# PROMPT
Print the records below once again, exactly as they were given.

Collected data entries
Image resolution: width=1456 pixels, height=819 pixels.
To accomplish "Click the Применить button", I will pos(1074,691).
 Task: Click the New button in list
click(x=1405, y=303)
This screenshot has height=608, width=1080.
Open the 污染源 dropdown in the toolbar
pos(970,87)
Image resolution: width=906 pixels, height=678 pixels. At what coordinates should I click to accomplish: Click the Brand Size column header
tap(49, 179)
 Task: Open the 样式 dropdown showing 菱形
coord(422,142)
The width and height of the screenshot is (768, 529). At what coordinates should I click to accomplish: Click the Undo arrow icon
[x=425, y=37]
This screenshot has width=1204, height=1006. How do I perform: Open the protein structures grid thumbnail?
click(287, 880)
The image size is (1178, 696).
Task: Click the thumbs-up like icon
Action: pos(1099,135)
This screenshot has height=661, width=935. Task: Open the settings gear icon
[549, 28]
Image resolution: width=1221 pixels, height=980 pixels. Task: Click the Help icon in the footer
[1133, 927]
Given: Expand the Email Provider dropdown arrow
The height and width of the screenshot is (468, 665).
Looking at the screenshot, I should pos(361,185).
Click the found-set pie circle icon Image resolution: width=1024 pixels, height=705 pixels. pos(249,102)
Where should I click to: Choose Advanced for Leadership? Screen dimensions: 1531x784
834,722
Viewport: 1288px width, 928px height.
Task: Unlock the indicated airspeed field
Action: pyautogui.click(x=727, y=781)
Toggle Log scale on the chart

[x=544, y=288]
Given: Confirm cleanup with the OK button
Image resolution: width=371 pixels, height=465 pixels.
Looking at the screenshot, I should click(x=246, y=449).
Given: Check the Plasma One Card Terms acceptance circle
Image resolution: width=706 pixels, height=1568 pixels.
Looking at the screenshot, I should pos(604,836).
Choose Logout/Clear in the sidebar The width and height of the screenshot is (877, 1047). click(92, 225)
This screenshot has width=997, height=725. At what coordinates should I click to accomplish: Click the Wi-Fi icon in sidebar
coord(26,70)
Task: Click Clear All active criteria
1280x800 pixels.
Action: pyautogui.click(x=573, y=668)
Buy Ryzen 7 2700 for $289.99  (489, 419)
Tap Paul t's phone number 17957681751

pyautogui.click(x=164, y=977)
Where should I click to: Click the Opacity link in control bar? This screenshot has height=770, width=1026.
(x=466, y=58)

# EXERCISE OUTPUT
Image resolution: width=1456 pixels, height=819 pixels.
To accomplish "Click the Применить button", I will pos(1074,691).
 Task: Click the New button in list
click(x=1405, y=303)
This screenshot has height=608, width=1080.
Open the 污染源 dropdown in the toolbar
pos(970,87)
Image resolution: width=906 pixels, height=678 pixels. At what coordinates should I click to accomplish: Click the Brand Size column header
tap(49, 179)
 Task: Open the 样式 dropdown showing 菱形
coord(422,142)
The width and height of the screenshot is (768, 529). At what coordinates should I click to accomplish: Click the Undo arrow icon
[x=425, y=37]
This screenshot has width=1204, height=1006. How do I perform: Open the protein structures grid thumbnail?
click(287, 880)
The image size is (1178, 696).
Task: Click the thumbs-up like icon
Action: pos(1099,135)
This screenshot has height=661, width=935. Task: Open the settings gear icon
[549, 28]
Image resolution: width=1221 pixels, height=980 pixels. Task: Click the Help icon in the footer
[1133, 927]
Given: Expand the Email Provider dropdown arrow
The height and width of the screenshot is (468, 665).
Looking at the screenshot, I should pos(361,185).
Click the found-set pie circle icon Image resolution: width=1024 pixels, height=705 pixels. pos(249,102)
Where should I click to: Choose Advanced for Leadership? Screen dimensions: 1531x784
834,722
Viewport: 1288px width, 928px height.
Task: Unlock the indicated airspeed field
Action: pyautogui.click(x=727, y=781)
Toggle Log scale on the chart

[x=544, y=288]
Given: Confirm cleanup with the OK button
Image resolution: width=371 pixels, height=465 pixels.
Looking at the screenshot, I should click(x=246, y=449).
Given: Check the Plasma One Card Terms acceptance circle
Image resolution: width=706 pixels, height=1568 pixels.
Looking at the screenshot, I should pos(604,836).
Choose Logout/Clear in the sidebar The width and height of the screenshot is (877, 1047). click(92, 225)
This screenshot has width=997, height=725. At what coordinates should I click to accomplish: Click the Wi-Fi icon in sidebar
coord(26,70)
Task: Click Clear All active criteria
1280x800 pixels.
Action: pyautogui.click(x=573, y=668)
Buy Ryzen 7 2700 for $289.99  (489, 419)
Tap Paul t's phone number 17957681751

pyautogui.click(x=164, y=977)
Where should I click to: Click the Opacity link in control bar? This screenshot has height=770, width=1026.
(x=466, y=58)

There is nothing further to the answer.